Acupuncture Improves Management of Hot Flashes, Quality of Life in Breast Cancer

Women with breast cancer who used acupuncture plus enhanced self-care to manage their hot flashes were better able to manage their symptoms.
Women with breast cancer who used acupuncture plus enhanced self-care to manage their hot flashes were better able to manage their symptoms.

Women with breast cancer who used acupuncture plus enhanced self-care to manage their hot flashes and climacteric symptoms were better able to manage their symptoms compared with those who used enhanced self-care alone, a study in the Journal of Clinical Oncology has shown.1

A pragmatic, randomized controlled trial was conducted to determine the effectiveness of acupuncture in the management of hot flashes in women with breast cancer.

In the 12-week trial, 190 women with breast cancer were randomly assigned 1:1 to acupuncture plus enhanced self-care (n = 85) or enhanced self-care alone (n = 105). Both groups received information about climacteric syndrome and its management to follow for the duration of the study. The acupuncture group also received 10 traditional acupuncture treatments involving needling of predefined acupoints.

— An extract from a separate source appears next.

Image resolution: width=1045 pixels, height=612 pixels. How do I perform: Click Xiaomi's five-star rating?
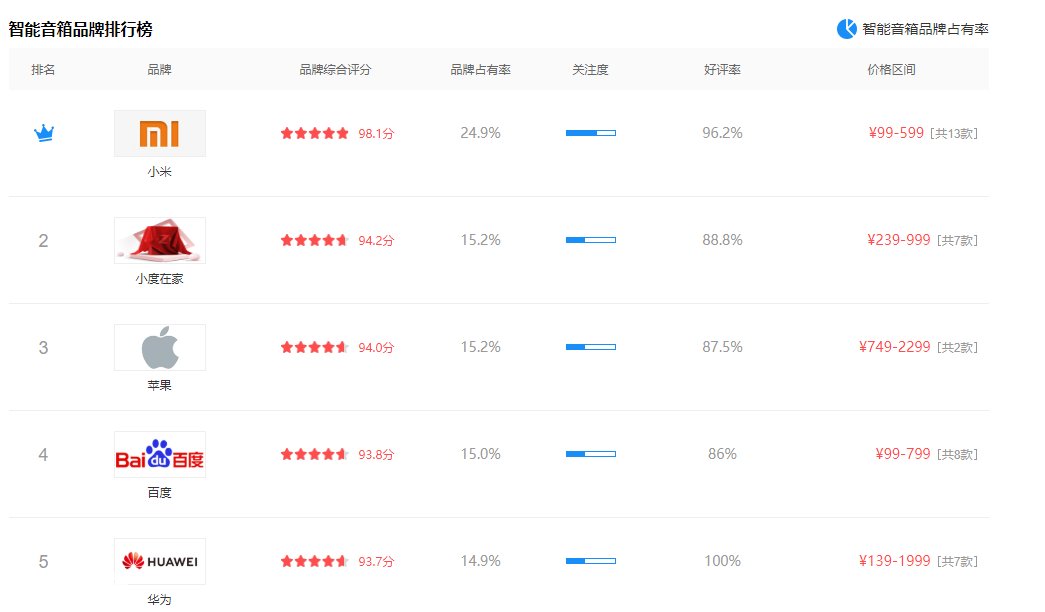point(315,133)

Primary outcome was hot flash score and secondary outcomes were climacteric symptoms and quality of life. Hot flash score was calculated as the frequency multiplied by the average severity of hot flashes.

Climacteric symptoms and quality of life were measured with the Greene Climacteric and Menopause Quality of Life scales. In addition, health outcomes were measured in follow-up visits for up to 6 months after the 12-week treatment. The researchers also evaluated expectation and satisfaction of treatment effect and safety. Intention-to-treat analyses were used.

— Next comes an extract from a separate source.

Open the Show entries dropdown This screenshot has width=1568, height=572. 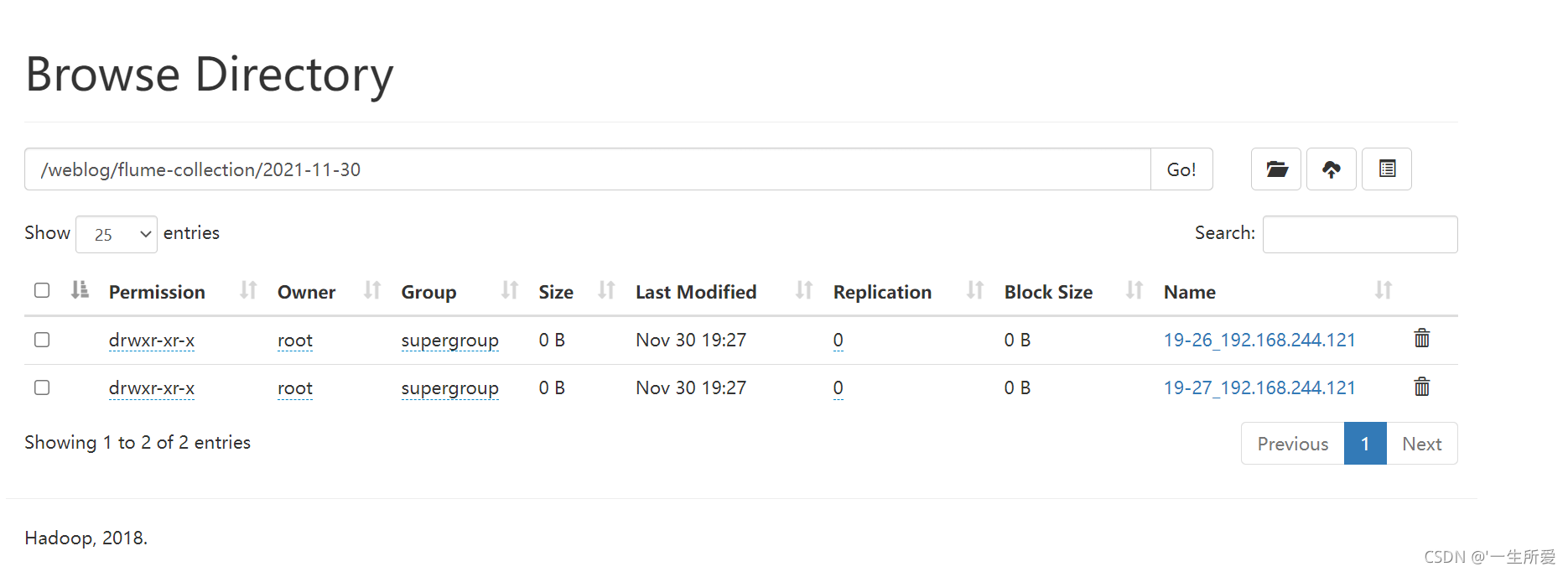click(117, 234)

Hot flash score was significantly lower in the women who received acupuncture plus enhanced self-care at the end of the treatment period (P < .001) and at the 3-month and 6-month follow-up visits (P = .0028 and P = .001, respectively). In addition, the acupuncture group reported fewer climacteric symptoms and higher quality of life in the vasomotor, physical, and psychosocial dimensions (P < .05).

REFERENCE

1. Lesi G, Razzini G, Musti MA, et al. Acupuncture as an integrative approach for the treatment of hot flashes in women with breast cancer: a prospective multicenter randomized controlled trial (AcCliMaT) [published online ahead of print March 28, 2016]. doi:10.1200/JCO.2015.63.2893.